殷权的脸都绿了,他想到别的女人可能在名义上跟他有了关系,他都恶心得想吐。在感情上他洁癖的连绯闻都不准有!现在媒体没有乱写,要是写成他跟她有什么事,那他连乱写的人都不可能放过。
殷权脸上煞气十足,凶恶地说:“你有没有跟一笙瞎说?我什么事儿都没有!”
这话正中殷宗正下怀,他赶紧说道:“啊呀,我怎么会跟一笙乱说呢?我就是看到你那照片,所以才把一笙接来的。生怕她听人乱讲,所以在殷宅封锁了消息。还有我已经出手整治那个女人了,你可别怪爷爷,这都是为了一笙跟她孩子好。你要是让一笙受了委屈,我可饶不了你!”
老爷子如今也知道通过疼爱程一笙来讨好孙子了,这招式用的可谓是用心良苦啊!
殷权更暴躁了,“你不出手我也要出手的,你不要乱说,我跟她一点关系都没有!”
“哦!”殷宗正拉长声音,然后说道:“那就是她想勾引你了?这样最好,爷爷我已经替你出手了,那样的女人啊,就得给她教训,才能知道自己什么身份。别想着什么男人都能扒上!有个名气怎么了?不走正道儿,有再大名气也没用!”

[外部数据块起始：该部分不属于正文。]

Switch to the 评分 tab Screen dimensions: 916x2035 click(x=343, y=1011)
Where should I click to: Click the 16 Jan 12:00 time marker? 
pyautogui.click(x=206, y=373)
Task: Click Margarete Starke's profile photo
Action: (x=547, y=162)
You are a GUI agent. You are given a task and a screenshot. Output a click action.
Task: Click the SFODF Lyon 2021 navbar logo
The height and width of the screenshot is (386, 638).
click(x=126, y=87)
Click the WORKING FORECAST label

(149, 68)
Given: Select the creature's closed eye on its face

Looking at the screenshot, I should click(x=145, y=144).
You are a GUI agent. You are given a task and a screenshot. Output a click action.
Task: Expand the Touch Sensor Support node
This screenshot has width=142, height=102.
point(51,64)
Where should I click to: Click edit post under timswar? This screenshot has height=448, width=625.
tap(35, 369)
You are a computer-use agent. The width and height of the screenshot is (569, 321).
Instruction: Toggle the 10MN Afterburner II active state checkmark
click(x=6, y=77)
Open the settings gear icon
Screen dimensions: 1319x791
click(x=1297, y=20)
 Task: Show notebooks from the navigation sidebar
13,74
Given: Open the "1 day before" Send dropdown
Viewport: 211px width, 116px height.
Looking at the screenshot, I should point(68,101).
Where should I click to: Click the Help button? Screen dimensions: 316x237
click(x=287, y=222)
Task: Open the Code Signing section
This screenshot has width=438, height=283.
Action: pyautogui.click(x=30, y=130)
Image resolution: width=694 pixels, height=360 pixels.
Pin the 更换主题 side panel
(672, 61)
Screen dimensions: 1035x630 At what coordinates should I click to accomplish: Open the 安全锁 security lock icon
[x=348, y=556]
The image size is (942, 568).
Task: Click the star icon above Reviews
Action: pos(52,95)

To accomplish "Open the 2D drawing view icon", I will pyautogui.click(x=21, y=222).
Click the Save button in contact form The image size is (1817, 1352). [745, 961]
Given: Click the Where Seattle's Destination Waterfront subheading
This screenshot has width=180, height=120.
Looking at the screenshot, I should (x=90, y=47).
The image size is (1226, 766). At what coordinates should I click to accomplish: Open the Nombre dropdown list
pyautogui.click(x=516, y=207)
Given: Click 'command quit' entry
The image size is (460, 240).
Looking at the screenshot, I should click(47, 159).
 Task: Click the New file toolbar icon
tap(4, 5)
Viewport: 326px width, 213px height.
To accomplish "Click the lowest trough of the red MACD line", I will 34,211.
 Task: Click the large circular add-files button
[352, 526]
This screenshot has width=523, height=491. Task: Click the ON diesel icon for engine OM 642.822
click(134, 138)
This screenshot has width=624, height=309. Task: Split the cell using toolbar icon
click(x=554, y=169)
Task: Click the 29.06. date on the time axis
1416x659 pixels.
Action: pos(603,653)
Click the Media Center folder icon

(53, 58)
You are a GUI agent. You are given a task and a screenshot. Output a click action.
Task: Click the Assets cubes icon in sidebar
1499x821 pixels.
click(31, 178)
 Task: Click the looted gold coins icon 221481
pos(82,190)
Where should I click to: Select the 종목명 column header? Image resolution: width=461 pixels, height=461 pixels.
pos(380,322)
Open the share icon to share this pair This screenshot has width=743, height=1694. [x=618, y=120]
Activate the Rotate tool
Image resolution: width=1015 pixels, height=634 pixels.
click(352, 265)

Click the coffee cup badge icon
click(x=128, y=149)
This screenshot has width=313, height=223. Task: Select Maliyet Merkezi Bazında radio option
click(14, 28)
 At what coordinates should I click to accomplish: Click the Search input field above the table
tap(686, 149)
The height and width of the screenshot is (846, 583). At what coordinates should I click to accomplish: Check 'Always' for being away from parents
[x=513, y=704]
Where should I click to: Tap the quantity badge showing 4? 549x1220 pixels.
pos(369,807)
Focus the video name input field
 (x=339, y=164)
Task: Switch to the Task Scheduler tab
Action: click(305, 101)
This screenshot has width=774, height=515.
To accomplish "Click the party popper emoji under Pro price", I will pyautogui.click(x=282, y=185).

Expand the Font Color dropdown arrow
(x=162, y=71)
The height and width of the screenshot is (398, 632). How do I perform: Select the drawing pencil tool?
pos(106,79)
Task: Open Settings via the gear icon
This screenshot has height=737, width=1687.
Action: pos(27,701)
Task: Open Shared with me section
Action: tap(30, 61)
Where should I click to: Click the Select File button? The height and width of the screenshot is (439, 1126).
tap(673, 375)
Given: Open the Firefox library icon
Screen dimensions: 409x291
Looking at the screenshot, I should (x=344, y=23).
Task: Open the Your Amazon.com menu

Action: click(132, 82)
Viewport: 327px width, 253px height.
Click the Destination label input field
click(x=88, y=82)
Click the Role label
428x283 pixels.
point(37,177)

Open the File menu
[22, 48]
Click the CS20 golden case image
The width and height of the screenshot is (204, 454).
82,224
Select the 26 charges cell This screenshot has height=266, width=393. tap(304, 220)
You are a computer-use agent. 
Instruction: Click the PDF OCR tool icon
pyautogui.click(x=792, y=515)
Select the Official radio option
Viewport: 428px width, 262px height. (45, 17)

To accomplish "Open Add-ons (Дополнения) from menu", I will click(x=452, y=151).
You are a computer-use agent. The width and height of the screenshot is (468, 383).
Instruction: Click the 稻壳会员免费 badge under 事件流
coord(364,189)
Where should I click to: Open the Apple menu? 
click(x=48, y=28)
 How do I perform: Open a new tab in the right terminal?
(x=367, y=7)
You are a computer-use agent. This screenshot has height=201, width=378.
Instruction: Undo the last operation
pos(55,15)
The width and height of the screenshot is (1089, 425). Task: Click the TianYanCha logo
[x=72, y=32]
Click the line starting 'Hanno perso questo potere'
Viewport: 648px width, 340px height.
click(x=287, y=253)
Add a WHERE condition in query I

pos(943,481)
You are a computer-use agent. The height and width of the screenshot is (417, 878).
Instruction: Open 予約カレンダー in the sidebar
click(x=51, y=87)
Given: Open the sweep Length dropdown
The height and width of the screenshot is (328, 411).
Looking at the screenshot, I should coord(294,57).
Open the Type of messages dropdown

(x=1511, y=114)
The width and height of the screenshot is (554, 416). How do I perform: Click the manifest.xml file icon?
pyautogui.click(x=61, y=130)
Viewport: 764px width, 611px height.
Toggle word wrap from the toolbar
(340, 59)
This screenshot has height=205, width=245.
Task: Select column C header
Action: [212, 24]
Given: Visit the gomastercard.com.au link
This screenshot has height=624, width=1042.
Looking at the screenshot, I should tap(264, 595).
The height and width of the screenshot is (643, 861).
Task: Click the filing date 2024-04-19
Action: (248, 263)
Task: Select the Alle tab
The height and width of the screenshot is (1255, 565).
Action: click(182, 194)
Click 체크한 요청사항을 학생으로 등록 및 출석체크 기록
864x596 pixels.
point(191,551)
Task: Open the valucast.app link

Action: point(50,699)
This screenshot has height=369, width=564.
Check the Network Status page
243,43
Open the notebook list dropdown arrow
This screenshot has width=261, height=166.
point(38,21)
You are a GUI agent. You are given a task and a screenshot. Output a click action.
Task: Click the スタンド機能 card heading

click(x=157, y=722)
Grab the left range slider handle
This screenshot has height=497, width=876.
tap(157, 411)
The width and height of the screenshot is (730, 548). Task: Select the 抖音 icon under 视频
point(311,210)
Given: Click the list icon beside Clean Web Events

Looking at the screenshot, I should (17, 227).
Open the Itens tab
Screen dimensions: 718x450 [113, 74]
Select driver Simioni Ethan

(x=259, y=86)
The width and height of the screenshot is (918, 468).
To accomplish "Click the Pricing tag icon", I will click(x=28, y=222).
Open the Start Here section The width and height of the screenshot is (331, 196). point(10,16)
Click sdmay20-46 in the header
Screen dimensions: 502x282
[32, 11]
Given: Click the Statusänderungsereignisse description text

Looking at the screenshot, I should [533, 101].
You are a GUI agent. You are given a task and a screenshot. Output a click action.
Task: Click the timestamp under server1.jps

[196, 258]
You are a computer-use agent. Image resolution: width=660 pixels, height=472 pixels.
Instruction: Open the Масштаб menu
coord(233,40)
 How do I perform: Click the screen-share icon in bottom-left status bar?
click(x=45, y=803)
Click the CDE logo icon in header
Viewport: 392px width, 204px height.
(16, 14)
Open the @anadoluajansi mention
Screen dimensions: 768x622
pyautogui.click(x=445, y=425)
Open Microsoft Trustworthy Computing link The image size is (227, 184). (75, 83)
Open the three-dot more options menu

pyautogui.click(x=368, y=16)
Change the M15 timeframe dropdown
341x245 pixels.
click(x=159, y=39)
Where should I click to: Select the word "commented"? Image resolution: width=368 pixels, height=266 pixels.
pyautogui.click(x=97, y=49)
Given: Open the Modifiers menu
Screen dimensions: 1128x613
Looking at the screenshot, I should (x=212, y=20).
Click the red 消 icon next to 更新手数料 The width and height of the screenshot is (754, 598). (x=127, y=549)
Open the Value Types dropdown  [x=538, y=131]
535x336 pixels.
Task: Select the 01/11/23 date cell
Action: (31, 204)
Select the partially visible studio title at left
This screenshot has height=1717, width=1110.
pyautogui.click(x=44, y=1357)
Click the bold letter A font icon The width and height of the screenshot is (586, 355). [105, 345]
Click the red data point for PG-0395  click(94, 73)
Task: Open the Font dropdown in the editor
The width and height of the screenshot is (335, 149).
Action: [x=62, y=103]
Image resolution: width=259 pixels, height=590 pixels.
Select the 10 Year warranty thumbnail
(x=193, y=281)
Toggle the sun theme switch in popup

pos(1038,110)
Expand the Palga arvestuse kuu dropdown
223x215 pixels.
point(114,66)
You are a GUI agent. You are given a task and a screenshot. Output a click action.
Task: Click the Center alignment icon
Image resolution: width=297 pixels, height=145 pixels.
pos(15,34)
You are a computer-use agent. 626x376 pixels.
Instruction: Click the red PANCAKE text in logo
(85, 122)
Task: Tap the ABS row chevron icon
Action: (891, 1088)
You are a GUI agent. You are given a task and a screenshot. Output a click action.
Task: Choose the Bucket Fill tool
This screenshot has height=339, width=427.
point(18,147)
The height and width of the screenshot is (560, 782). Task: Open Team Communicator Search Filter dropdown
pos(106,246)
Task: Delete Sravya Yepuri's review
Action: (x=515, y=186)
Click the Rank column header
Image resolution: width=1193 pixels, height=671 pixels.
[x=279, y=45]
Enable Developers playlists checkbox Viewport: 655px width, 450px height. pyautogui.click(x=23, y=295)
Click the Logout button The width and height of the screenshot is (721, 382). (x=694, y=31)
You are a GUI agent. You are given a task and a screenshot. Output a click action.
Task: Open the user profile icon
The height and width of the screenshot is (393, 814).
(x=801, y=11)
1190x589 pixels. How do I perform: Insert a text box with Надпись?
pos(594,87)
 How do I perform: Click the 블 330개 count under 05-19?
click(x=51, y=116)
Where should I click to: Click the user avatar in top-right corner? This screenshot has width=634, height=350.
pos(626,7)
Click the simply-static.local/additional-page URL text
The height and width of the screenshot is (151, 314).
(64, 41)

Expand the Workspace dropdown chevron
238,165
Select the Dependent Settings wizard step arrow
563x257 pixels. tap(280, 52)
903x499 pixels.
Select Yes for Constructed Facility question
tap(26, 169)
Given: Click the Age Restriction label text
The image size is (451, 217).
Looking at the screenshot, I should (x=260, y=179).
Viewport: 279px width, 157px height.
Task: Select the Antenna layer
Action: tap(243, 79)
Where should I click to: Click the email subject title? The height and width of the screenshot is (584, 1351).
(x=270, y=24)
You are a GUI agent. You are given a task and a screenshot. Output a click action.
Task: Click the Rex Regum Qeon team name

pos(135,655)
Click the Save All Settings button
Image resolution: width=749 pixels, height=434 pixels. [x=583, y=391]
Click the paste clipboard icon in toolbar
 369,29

“原来这事儿是您干的!”殷权此时已经冷静下来,觉得有种被老爷子戏弄了的感觉。他一边系着袖扣一边说:“我还有事,先出去一趟!”
“诶,大晚上的,你去干什么?不陪你老婆?又到哪儿鬼混去?”殷宗正心里都要憋不住这笑了,说得中气十足!
殷权人已经走到大门口,头也不回地扔下一句,“收拾你孙子去!”
殷宗正以为这孙子骂他呢,反应了一下才明白,殷权指的“孙子”,应该是孙铎。他原本想补一句,“手下留情!”可是又一想,说了这一句,他做的那些不都白做了?于是只能把话憋回去,心里暗想,那不孝孙子受点教训也是应该的,差点害得他没了重孙。
殷权走出门,Lee迎了上来,说道:“殷总,查清楚了,新闻是老爷子让人发的!”
殷权点头,面无表情地说:“我已经知道了!”然后他的目光落在车子旁赵总助的身边,冷声问:“你怎么来了?
第四百四十七章 生活不能自理
赵总助赶紧走过来,仔细看,似乎这手还在哆嗦着,他低声微喘地汇报道:“殷总,太太的珠宝店,负责法律那一块的,是花月晰!”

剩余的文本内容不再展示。